§ **The problem**
Copy the records below exactly as they are, beginning with the line containing "You are a GUI" and continuing through the final line of the records.

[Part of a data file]
:::

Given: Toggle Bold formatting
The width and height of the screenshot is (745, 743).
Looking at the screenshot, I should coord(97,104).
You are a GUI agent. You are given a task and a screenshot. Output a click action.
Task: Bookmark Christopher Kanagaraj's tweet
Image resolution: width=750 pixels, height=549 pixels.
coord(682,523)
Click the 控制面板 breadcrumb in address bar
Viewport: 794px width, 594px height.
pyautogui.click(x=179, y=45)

:::

§ **Correct answer**
You are a GUI agent. You are given a task and a screenshot. Output a click action.
Task: Bookmark Christopher Kanagaraj's tweet
Image resolution: width=750 pixels, height=549 pixels.
coord(682,523)
Click the 控制面板 breadcrumb in address bar
Viewport: 794px width, 594px height.
pyautogui.click(x=179, y=45)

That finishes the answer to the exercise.